HyperArc addresses concerns about complexity, patient safety, cost and human resources that can make radiosurgery inaccessible for many patients and unfeasible for many institutions.
“Working closely with leading institutions like UAB played an important role in the development of HyperArc,” said Kolleen Kennedy, president of Varian’s Oncology Systems business. “We value their continued contributions to the advancement of cancer care, and we are excited that HyperArc treatments have now begun in the U.S.”
Planning through the workflow
For the past several years, UAB has been working with Varian to bring HyperArc technology to fruition. UAB has been involved with four other institutions in developing optimization tools to enhance the dose and treatment delivery. They developed dedicated algorithms to ensure efficient workflow, and new ways of looking at multiple targets simultaneously, all while reducing the complexity of the planning process for clinicians. In addition, UAB helped devise metrics to use for single and multiple targets that can be customized.
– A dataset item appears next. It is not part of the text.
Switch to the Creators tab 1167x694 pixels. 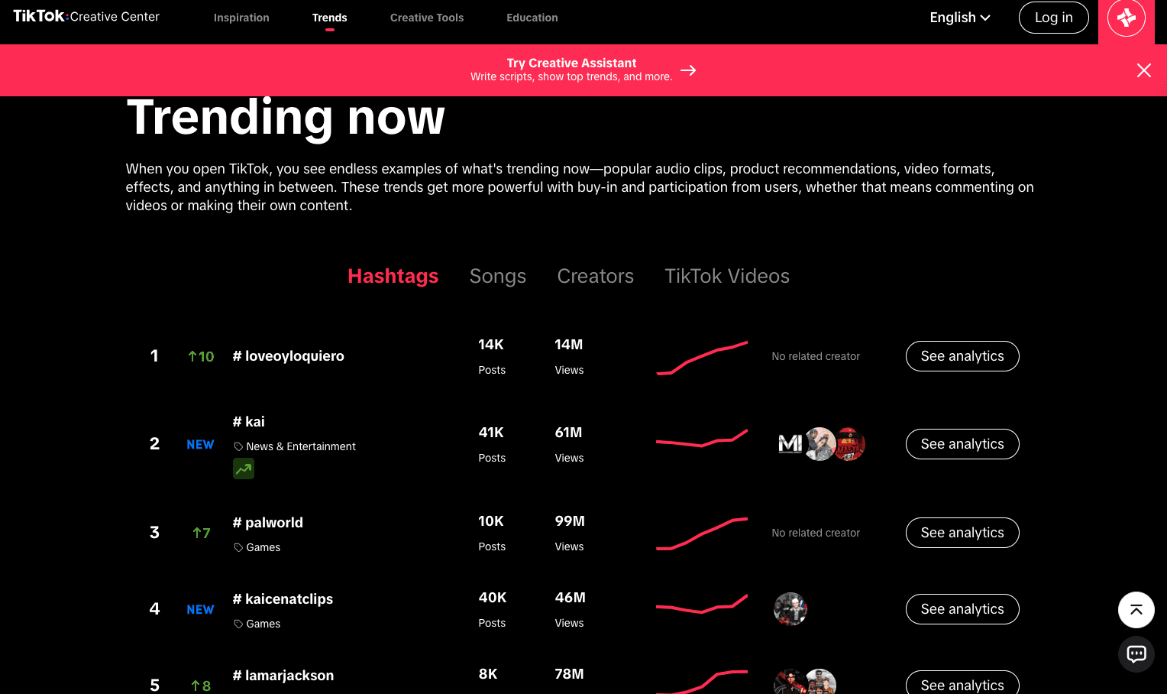click(x=595, y=276)
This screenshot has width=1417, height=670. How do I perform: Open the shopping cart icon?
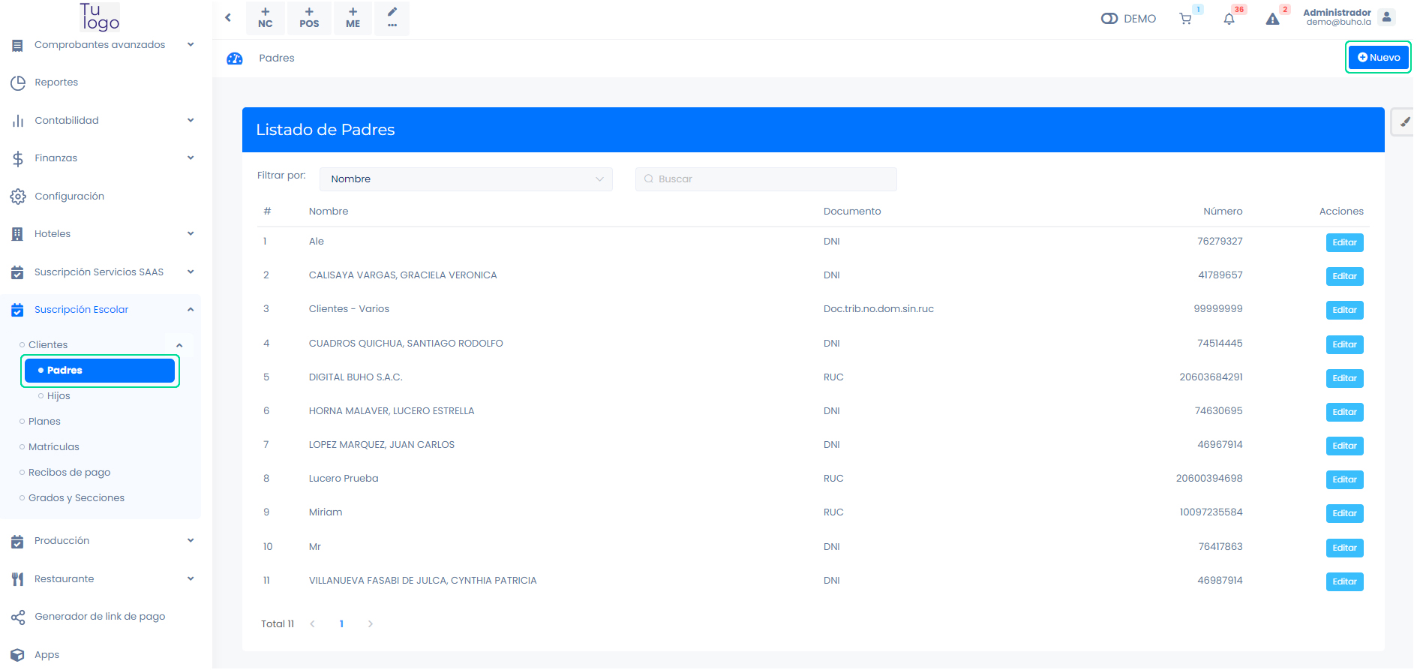(x=1185, y=19)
Maximizing cost and efficacy
“We are able to help more patients without the need to invest in additional or new equipment,” Popple said. HyperArc capitalizes on the unique capabilities of Varian’s TrueBeam™ and EDGE™ treatment systems, which UAB already uses.
The advanced HyperArc treatment can be completed within a conventional treatment timeslot, making it an efficient approach compared to other radiosurgery techniques that treat each target individually or separately and take considerably longer.
Addressing patient safety
Patient safety was a central pillar in the product design philosophy. “Fully automated treatments present operational challenges because of patient safety concerns,” Popple said. “We address this challenge by using virtual dry runs and collision avoidance systems integrated into the treatment machine.” Specifically calculated arcs and couch positions are compatible with patients’ clearance to the machine. Even the hardware that the patient wears is digitally modeled in the treatment planning system for safe delivery and ensuring minimal patient movement.
Moving the needle in brain surgery
Tumors in the brain are usually distributed throughout the brain and can affect many basic functions, making it one the most complex of all surgeries. This technique provides an alternative targeted approach when surgery might not be possible, or the tumor is located in a compromising area.
“HyperArc treats all the patient’s tumors at once, allowing for a more efficient and comfortable radiosurgery procedure,” said Bart Guthrie, M.D., professor in the UAB Department of Neurosurgery. “Since we can easily treat more than 10 tumors, more patients will be able to avoid the cognitive side effects of whole brain radiation therapy.”
“We are very excited about these first treatments using HyperArc as we usher in a new era of precision in radiotherapy and radiosurgery for cancer patients,” Fiveash said. “Bottom line, we want to be able to make high-quality treatments available to more patients. We want to capitalize on this technology because ultimately it’s our patients who benefit from the most advanced care possible.”
About the UAB Comprehensive Cancer Center
The UAB Comprehensive Cancer Center is among the 49 cancer centers in the nation to meet the stringent criteria for the National Cancer Institute’s comprehensive designation. The center is a leader in groundbreaking research, reducing cancer disparities and leading-edge patient care.